Elementos de un conjunto de datos:
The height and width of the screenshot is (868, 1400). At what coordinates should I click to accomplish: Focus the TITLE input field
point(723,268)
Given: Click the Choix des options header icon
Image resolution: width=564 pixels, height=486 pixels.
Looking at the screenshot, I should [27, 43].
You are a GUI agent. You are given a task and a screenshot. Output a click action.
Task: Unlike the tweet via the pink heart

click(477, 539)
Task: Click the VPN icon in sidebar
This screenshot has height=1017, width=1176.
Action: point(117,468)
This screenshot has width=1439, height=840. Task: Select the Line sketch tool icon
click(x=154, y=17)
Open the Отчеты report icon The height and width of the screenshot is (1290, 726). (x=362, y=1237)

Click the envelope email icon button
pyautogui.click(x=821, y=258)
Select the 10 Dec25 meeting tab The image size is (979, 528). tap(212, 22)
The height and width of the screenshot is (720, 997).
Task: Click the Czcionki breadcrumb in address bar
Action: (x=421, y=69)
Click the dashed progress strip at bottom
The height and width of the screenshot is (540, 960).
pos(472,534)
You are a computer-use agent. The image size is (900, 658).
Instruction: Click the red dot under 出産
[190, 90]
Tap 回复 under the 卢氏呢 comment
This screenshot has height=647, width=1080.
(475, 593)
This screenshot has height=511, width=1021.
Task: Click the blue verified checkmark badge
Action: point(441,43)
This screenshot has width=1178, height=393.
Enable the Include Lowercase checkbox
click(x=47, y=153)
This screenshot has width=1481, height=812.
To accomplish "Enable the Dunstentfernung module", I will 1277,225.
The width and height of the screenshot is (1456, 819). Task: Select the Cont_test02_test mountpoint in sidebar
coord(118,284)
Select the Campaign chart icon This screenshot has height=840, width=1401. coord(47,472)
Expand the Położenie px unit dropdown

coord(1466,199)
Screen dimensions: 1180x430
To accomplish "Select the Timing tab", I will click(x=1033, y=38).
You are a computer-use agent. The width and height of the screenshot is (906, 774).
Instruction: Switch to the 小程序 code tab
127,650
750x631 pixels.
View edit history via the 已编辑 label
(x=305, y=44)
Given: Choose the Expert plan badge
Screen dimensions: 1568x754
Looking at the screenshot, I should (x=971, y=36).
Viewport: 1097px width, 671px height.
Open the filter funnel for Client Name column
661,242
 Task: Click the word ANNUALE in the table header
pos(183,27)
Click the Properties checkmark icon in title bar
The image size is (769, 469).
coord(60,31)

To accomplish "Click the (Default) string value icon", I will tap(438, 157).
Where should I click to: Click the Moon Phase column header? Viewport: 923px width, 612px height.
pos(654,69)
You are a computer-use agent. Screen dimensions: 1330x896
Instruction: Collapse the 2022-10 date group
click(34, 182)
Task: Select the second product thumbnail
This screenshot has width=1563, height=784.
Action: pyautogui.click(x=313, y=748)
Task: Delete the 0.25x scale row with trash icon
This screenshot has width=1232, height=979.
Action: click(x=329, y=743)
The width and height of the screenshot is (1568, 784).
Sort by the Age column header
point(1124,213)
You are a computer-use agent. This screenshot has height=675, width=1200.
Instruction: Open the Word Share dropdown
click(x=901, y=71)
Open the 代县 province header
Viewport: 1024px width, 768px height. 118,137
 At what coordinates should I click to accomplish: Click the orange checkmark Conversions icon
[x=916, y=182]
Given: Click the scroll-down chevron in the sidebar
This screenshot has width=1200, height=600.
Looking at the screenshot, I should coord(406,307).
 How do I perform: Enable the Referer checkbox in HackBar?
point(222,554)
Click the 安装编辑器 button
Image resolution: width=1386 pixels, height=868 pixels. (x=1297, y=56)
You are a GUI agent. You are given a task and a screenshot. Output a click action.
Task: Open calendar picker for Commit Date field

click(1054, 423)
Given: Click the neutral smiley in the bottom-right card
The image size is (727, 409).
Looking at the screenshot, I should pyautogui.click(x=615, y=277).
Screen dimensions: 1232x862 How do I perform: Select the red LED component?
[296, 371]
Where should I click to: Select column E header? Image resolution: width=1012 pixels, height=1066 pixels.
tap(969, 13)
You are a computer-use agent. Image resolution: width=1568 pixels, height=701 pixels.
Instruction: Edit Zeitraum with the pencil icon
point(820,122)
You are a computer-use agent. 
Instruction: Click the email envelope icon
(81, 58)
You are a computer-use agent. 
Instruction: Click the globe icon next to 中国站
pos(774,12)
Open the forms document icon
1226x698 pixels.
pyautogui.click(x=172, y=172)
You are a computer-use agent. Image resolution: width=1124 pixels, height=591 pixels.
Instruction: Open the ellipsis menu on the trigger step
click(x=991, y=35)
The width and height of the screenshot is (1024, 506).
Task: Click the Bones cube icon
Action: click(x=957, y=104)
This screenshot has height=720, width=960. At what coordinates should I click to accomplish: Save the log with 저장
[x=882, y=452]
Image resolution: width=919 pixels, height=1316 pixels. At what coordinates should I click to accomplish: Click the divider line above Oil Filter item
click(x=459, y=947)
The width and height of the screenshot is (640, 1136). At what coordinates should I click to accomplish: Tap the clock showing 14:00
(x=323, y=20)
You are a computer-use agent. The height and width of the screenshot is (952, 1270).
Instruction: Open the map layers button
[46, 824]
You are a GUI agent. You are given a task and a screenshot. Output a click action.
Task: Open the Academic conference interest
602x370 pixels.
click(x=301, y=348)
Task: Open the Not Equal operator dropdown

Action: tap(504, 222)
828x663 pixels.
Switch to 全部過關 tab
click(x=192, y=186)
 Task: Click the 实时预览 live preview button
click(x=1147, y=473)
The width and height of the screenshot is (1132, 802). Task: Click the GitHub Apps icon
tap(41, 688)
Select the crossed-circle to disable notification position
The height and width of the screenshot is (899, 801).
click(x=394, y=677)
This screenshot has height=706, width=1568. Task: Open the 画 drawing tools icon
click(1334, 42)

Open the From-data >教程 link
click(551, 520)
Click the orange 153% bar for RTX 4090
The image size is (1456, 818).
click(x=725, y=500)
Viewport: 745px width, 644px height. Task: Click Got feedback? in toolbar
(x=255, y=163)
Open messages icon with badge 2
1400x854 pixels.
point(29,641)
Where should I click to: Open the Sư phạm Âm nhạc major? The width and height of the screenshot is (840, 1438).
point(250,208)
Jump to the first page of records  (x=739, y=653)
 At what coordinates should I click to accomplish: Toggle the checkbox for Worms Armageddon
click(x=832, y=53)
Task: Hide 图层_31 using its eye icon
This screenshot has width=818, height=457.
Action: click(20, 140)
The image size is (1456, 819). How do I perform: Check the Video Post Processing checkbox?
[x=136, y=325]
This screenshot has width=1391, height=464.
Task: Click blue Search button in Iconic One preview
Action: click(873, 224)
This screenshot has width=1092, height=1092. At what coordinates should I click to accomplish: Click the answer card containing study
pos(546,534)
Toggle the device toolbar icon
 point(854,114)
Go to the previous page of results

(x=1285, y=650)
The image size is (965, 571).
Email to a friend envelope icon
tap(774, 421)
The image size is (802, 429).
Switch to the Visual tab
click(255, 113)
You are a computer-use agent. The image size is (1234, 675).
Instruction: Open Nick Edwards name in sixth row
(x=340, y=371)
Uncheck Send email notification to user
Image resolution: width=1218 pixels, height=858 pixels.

[Tarea pendiente]
Actualiza todo el material sustituyendo "computer-use agent" por "desktop automation agent" y deja el resto sin cambios.

[Solución del ejercicio]
The height and width of the screenshot is (868, 1400). At what coordinates should I click to accomplish: Focus the TITLE input field
point(723,268)
Given: Click the Choix des options header icon
Image resolution: width=564 pixels, height=486 pixels.
Looking at the screenshot, I should [27, 43].
You are a GUI agent. You are given a task and a screenshot. Output a click action.
Task: Unlike the tweet via the pink heart

click(477, 539)
Task: Click the VPN icon in sidebar
This screenshot has height=1017, width=1176.
Action: point(117,468)
This screenshot has width=1439, height=840. Task: Select the Line sketch tool icon
click(x=154, y=17)
Open the Отчеты report icon The height and width of the screenshot is (1290, 726). (x=362, y=1237)

Click the envelope email icon button
pyautogui.click(x=821, y=258)
Select the 10 Dec25 meeting tab The image size is (979, 528). tap(212, 22)
The height and width of the screenshot is (720, 997).
Task: Click the Czcionki breadcrumb in address bar
Action: (x=421, y=69)
Click the dashed progress strip at bottom
The height and width of the screenshot is (540, 960).
pos(472,534)
You are a desktop automation agent. The image size is (900, 658).
Instruction: Click the red dot under 出産
[190, 90]
Tap 回复 under the 卢氏呢 comment
This screenshot has height=647, width=1080.
(475, 593)
This screenshot has height=511, width=1021.
Task: Click the blue verified checkmark badge
Action: point(441,43)
This screenshot has width=1178, height=393.
Enable the Include Lowercase checkbox
click(x=47, y=153)
This screenshot has width=1481, height=812.
To accomplish "Enable the Dunstentfernung module", I will 1277,225.
The width and height of the screenshot is (1456, 819). Task: Select the Cont_test02_test mountpoint in sidebar
coord(118,284)
Select the Campaign chart icon This screenshot has height=840, width=1401. coord(47,472)
Expand the Położenie px unit dropdown

coord(1466,199)
Screen dimensions: 1180x430
To accomplish "Select the Timing tab", I will click(x=1033, y=38).
You are a desktop automation agent. The width and height of the screenshot is (906, 774).
Instruction: Switch to the 小程序 code tab
127,650
750x631 pixels.
View edit history via the 已编辑 label
(x=305, y=44)
Given: Choose the Expert plan badge
Screen dimensions: 1568x754
Looking at the screenshot, I should (x=971, y=36).
Viewport: 1097px width, 671px height.
Open the filter funnel for Client Name column
661,242
 Task: Click the word ANNUALE in the table header
pos(183,27)
Click the Properties checkmark icon in title bar
The image size is (769, 469).
coord(60,31)

To accomplish "Click the (Default) string value icon", I will tap(438, 157).
Where should I click to: Click the Moon Phase column header? Viewport: 923px width, 612px height.
pos(654,69)
You are a desktop automation agent. Screen dimensions: 1330x896
Instruction: Collapse the 2022-10 date group
click(34, 182)
Task: Select the second product thumbnail
This screenshot has width=1563, height=784.
Action: pyautogui.click(x=313, y=748)
Task: Delete the 0.25x scale row with trash icon
This screenshot has width=1232, height=979.
Action: click(x=329, y=743)
The width and height of the screenshot is (1568, 784).
Sort by the Age column header
point(1124,213)
You are a desktop automation agent. This screenshot has height=675, width=1200.
Instruction: Open the Word Share dropdown
click(x=901, y=71)
Open the 代县 province header
Viewport: 1024px width, 768px height. 118,137
 At what coordinates should I click to accomplish: Click the orange checkmark Conversions icon
[x=916, y=182]
Given: Click the scroll-down chevron in the sidebar
This screenshot has width=1200, height=600.
Looking at the screenshot, I should coord(406,307).
 How do I perform: Enable the Referer checkbox in HackBar?
point(222,554)
Click the 安装编辑器 button
Image resolution: width=1386 pixels, height=868 pixels. (x=1297, y=56)
You are a GUI agent. You are given a task and a screenshot. Output a click action.
Task: Open calendar picker for Commit Date field

click(1054, 423)
Given: Click the neutral smiley in the bottom-right card
The image size is (727, 409).
Looking at the screenshot, I should pyautogui.click(x=615, y=277).
Screen dimensions: 1232x862 How do I perform: Select the red LED component?
[296, 371]
Where should I click to: Select column E header? Image resolution: width=1012 pixels, height=1066 pixels.
tap(969, 13)
You are a desktop automation agent. Image resolution: width=1568 pixels, height=701 pixels.
Instruction: Edit Zeitraum with the pencil icon
point(820,122)
You are a desktop automation agent. 
Instruction: Click the email envelope icon
(81, 58)
You are a desktop automation agent. 
Instruction: Click the globe icon next to 中国站
pos(774,12)
Open the forms document icon
1226x698 pixels.
pyautogui.click(x=172, y=172)
You are a desktop automation agent. Image resolution: width=1124 pixels, height=591 pixels.
Instruction: Open the ellipsis menu on the trigger step
click(x=991, y=35)
The width and height of the screenshot is (1024, 506).
Task: Click the Bones cube icon
Action: click(x=957, y=104)
This screenshot has height=720, width=960. At what coordinates should I click to accomplish: Save the log with 저장
[x=882, y=452]
Image resolution: width=919 pixels, height=1316 pixels. At what coordinates should I click to accomplish: Click the divider line above Oil Filter item
click(x=459, y=947)
The width and height of the screenshot is (640, 1136). At what coordinates should I click to accomplish: Tap the clock showing 14:00
(x=323, y=20)
You are a desktop automation agent. The height and width of the screenshot is (952, 1270).
Instruction: Open the map layers button
[46, 824]
You are a GUI agent. You are given a task and a screenshot. Output a click action.
Task: Open the Academic conference interest
602x370 pixels.
click(x=301, y=348)
Task: Open the Not Equal operator dropdown

Action: tap(504, 222)
828x663 pixels.
Switch to 全部過關 tab
click(x=192, y=186)
 Task: Click the 实时预览 live preview button
click(x=1147, y=473)
The width and height of the screenshot is (1132, 802). Task: Click the GitHub Apps icon
tap(41, 688)
Select the crossed-circle to disable notification position
The height and width of the screenshot is (899, 801).
click(x=394, y=677)
This screenshot has height=706, width=1568. Task: Open the 画 drawing tools icon
click(1334, 42)

Open the From-data >教程 link
click(551, 520)
Click the orange 153% bar for RTX 4090
The image size is (1456, 818).
click(x=725, y=500)
Viewport: 745px width, 644px height. Task: Click Got feedback? in toolbar
(x=255, y=163)
Open messages icon with badge 2
1400x854 pixels.
point(29,641)
Where should I click to: Open the Sư phạm Âm nhạc major? The width and height of the screenshot is (840, 1438).
point(250,208)
Jump to the first page of records  (x=739, y=653)
 At what coordinates should I click to accomplish: Toggle the checkbox for Worms Armageddon
click(x=832, y=53)
Task: Hide 图层_31 using its eye icon
This screenshot has width=818, height=457.
Action: click(20, 140)
The image size is (1456, 819). How do I perform: Check the Video Post Processing checkbox?
[x=136, y=325]
This screenshot has width=1391, height=464.
Task: Click blue Search button in Iconic One preview
Action: click(873, 224)
This screenshot has width=1092, height=1092. At what coordinates should I click to accomplish: Click the answer card containing study
pos(546,534)
Toggle the device toolbar icon
 point(854,114)
Go to the previous page of results

(x=1285, y=650)
The image size is (965, 571).
Email to a friend envelope icon
tap(774, 421)
The image size is (802, 429).
Switch to the Visual tab
click(255, 113)
You are a desktop automation agent. The image size is (1234, 675).
Instruction: Open Nick Edwards name in sixth row
(x=340, y=371)
Uncheck Send email notification to user
Image resolution: width=1218 pixels, height=858 pixels.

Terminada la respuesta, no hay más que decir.